Console Post of the WeekSteel Battalion: Heavy Armor was released this week.
After waiting what feels like a decade for a Kinect game that was of serious fare, and having played the original game (with the most ridiculous and wonderful controller ever, which you can see here), I was looking forward to the reboot.
Actually, it's not correct that I haven't played a Kinect game with an intended audience of adults. I played Tiger Woods, and while 100% Kinect integration must have looked great in the whiteboard sessions, in practice it was a large dose of fail.
Kinect is absolutely one of the coolest ideas I've ever seen. It's problem, though, is that it doesn't actually work, at least not reliably. So trying to use five or six gestures to set up a shot and swing in Tiger Woods was utterly frustrating, because at least one of those gestures wouldn't register, often multiple times.
Recognition accuracy of 90% might not seem like such a bad number, but in practice, it's infuriating. Plus, many times the accuracy is actually far less than 90%.
Look, bitch about the Wiimote all you want, but that damn controller worked. I can't remember a single game where I had a problem with gestures being detected. Not one.
Kinect is far, far more interesting as a technology than Wiimote the, but it has to work.
Which brings us back to Steel Batalion. Here are a few review excerpts:
It’s a showcase for the worst that Kinect has to offer, where nearly every gesture is either ignored or misinterpreted – often with game-ending repercussions...Like any reasonable person, I expect a baseline degree of functionality when I play a game. Just because a game uses Kinect, players shouldn’t dilute their expectations. Nobody would rally around a game that registers a button press 25 percent of the time, and you shouldn’t do so here.
Numerous times I found myself desperately trying to vent the cockpit of smoke, only to idiotically swing the ventilator control panel into and out of place or activate the headlights instead. The ammo selector buttons are equally finicky and are made even more maddening when you can actually see Powers' hand floating over the correct button, only to watch it whack the wrong one.
Another frustration: selections become very "sticky" once Heavy Armor thinks you've made up your mind. So, after you've "grabbed" the handle on the viewport shutter, it's very hard to let go without closing it first. On the other end of the spectrum, sometimes one gesture can be mistaken for another. For example, when I raise my hand to open the shutter I've accidentally closed, I might activate the periscope instead. Keep in mind that, for every second lost to fumbling with some internal mechanism, your VT is being pummeled by computer-controlled enemies that are not equally encumbered. As you desperately flail, the enemy will kill you with no compunction, sending you back to the beginning of the mission or one of Heavy Armor's few checkpoints.

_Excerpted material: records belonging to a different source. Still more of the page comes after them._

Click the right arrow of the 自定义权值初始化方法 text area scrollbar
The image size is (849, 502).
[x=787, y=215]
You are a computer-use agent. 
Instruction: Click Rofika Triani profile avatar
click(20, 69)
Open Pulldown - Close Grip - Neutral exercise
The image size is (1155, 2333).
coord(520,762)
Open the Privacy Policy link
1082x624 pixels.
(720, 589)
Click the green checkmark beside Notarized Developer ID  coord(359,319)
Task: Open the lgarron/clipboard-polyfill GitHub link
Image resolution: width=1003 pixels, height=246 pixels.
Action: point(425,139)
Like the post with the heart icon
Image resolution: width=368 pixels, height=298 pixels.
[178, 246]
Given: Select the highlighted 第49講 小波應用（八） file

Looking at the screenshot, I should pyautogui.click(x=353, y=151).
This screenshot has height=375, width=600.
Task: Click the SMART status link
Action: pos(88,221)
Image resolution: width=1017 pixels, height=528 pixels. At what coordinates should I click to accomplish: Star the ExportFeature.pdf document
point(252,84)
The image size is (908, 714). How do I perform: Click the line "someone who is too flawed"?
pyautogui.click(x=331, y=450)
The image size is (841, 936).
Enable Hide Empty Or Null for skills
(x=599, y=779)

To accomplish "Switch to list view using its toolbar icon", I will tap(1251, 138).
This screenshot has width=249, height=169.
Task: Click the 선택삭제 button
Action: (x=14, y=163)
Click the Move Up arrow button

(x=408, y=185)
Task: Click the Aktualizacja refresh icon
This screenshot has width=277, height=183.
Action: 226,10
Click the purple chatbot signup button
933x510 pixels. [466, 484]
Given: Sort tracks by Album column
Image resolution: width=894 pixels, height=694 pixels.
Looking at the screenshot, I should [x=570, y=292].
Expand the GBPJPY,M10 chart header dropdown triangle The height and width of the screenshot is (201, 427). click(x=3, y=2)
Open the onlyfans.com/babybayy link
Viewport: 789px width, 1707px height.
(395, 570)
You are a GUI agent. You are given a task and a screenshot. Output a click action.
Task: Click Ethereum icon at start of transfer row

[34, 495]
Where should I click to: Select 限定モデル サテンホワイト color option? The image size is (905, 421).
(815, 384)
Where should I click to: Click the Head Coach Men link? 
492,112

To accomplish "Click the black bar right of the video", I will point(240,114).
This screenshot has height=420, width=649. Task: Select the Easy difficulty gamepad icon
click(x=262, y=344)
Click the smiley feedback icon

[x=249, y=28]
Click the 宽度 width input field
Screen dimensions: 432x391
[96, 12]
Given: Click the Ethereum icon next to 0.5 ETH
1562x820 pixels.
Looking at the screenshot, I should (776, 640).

...there’s no overstating how utterly broken Heavy Armor’s motion controls are, even if you follow the draconian setup directions to a tee. Because the game interprets such a wide variety of gestures, the slightest miscalibration can render the game completely unplayable. On more than one occasion, I sat perfectly still while my onscreen avatar weaved around the cockpit, pawing wildly at the air in front of him like a 13-year-old girl in a slap fight.
...First and foremost, a game is meant to be played, and Heavy Armor’s unbelievably inept Kinect controls make that a far more difficult prospect than it has any right to be.
Overall Metacritic rating (13 reviews): 41.
This, unfortunately, is the problem with Kinect, at least in this iteration: it doesn't really work, if by "work" you mean 95%+ recognition accuracy. I'm not even sure 95% should qualify as working, but since it never even hits that target, it doesn't really matter.
The 360 has done remarkably well, and for a remarkably long time. It was the first HD console. There are a long list of positives. But that doesn't alter the fundamental fact that for the first two years, the hardware was almost guaranteed to eventually fail, and its "second wind" has been provided by a piece of hardware with incredibly compromised functionality, limited to usage in endless mini-game collections.